Par ailleurs, le film regorge de clins d’œil qui constituent un véritable régal pour les fans. Citons en exemple la boîte à musique au travers de laquelle le spectateur pouvait apercevoir le visage décomposé de Barbara dans le film original qui se retrouve ici brisée en milles morceaux lors d’un moment d’extrême agitation, ou encore le sang qui gicle sur la truelle lors de la mort d’Alice Cooper, cette même truelle qui avait servi trente ans plus tôt à la jeune Karen Copper (ici rebaptisée Sarah) pour opérer le matricide qui avait bouleversé une génération toute entière de cinéphiles. Ce ne sont là que quelques exemples parmi beaucoup d’autres qui témoignent de la complicité qui existe entre ces deux grands artistes réunis pour le trentième anniversaire de Night Of The Living Dead par la motivation commune de produire un film authentique et de qualité certaine.

Les zombies sont quant à eux très réussis et véritablement effrayants, les maquillages de John Vulich et Everett Burrell ayant produit des merveilles de laideur post-mortem. Appliquant presque à la lettre l’ensemble des codes initiés par le réalisateur fétiche du cinéma zombiesque, Savini nous donne à voir des morts-vivants de tous horizons, extrêmement lents et qui attaquent « en meute » jusqu’à ce que leur faim gargantuesque soit assouvie. Brutal mais pas vraiment gore, ce nouveau Night Of The Living Dead nous prive de « repas » (des zombies, j’entends) mais nous offre en compensation une diversité des corps absolument jouissive pour tout amateur de zombies. Obèses ou squelettiques, clochards ou costards-cravates, sortis du cimetière ou fraîchement décédés puis revenus à la vie, les morts-vivants forment un groupe terrifiant autant par son hétérogénéité qui n’est pas sans manquer de vraisemblance que par les balafres béantes qu’ils exposent sans aucune pudeur. La violence est donc principalement suggérée, même si Savini, généreux, nous balance de temps en temps de franches giclées de sang ou de bons petits transperçages de crânes juste exactement comme on les aime.
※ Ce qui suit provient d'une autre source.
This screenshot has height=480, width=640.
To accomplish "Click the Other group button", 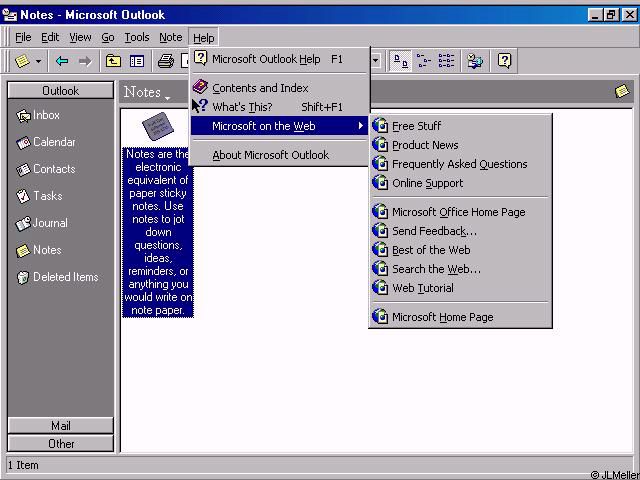I will (60, 443).
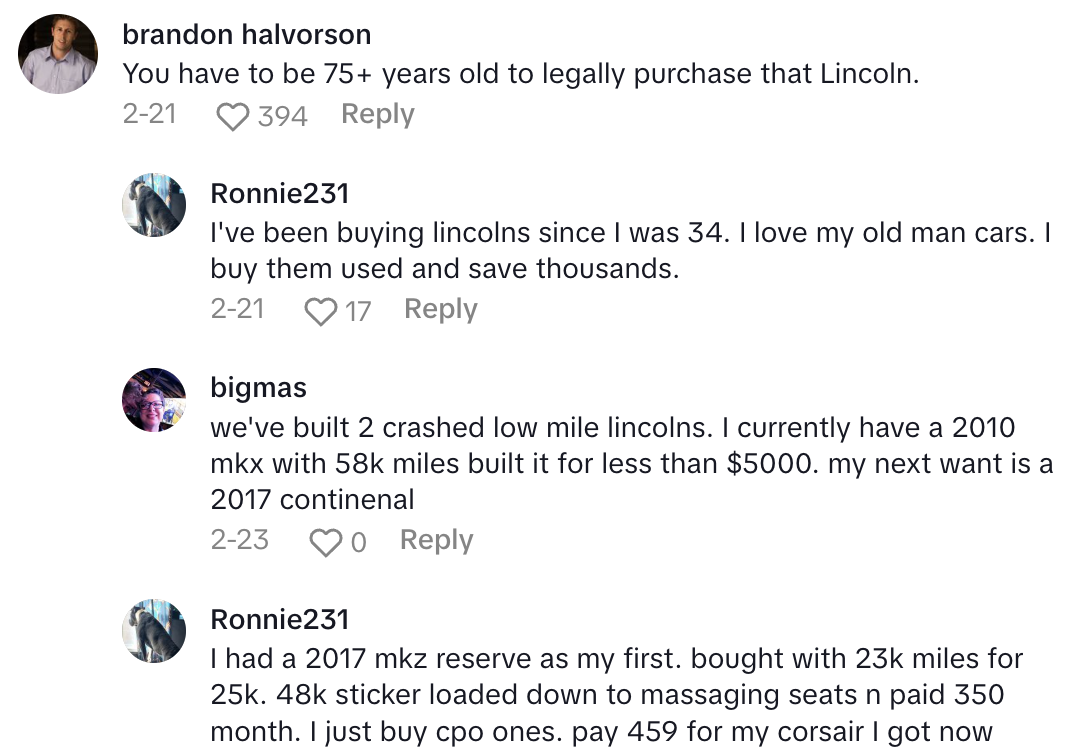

La fin du film diffère largement de celle du scénario de 1968, d’une part parce que, contre toute attente, la rousse et non plus blonde Barbara se sort indemne de ce qui pourrait bien être la plus longue nuit de toute se vie ; mais aussi pour le message que le vétéran du Vietnam tente de nous faire passer par l’intermédiaire d’images aussi explicites que cruelles. En effet, le film s’attarde à nous montrer des chasseurs rednecks qui profitent de l’anarchie de la situation pour se décharger de leurs pulsions sadiques en se livrant à des jeux morbides sur les zombies (concours de force, stand de tir et autres attractions de fête foraine) tandis que l’héroïne observe la scène et déclare « Ils sont nous. Nous sommes eux ». Ce concept supposant que les monstres ne sont finalement pas ceux que l’on croit était déjà mis en avant de manière implicite par Romero dans son Night Of the Living Dead et perdurera dans toute sa saga des morts-vivants (notamment à la fin de Diary Of The Dead). Tom Savini clôt ensuite son film de la même manière que l’œuvre originale, par le montage de photos illustrant la fameuse scène finale du bûcher des morts-vivants, traînés et entassés dans leur « fosse commune » comme de la vulgaire bidasse avariée.

Le seul et unique long-métrage du très charismatique « Sex Machine » (voir Une Nuit En Enfer de Robert Rodriguez) peut donc être légitimement considéré comme un véritable remake digne de ce nom et faisant honneur au chef-d’œuvre ultime de ce très cher George ; mais aussi comme un excellent film de zombies comme on en voit que trop rarement, original et captivant, et qui livre ici un hommage majestueux aux films de genre.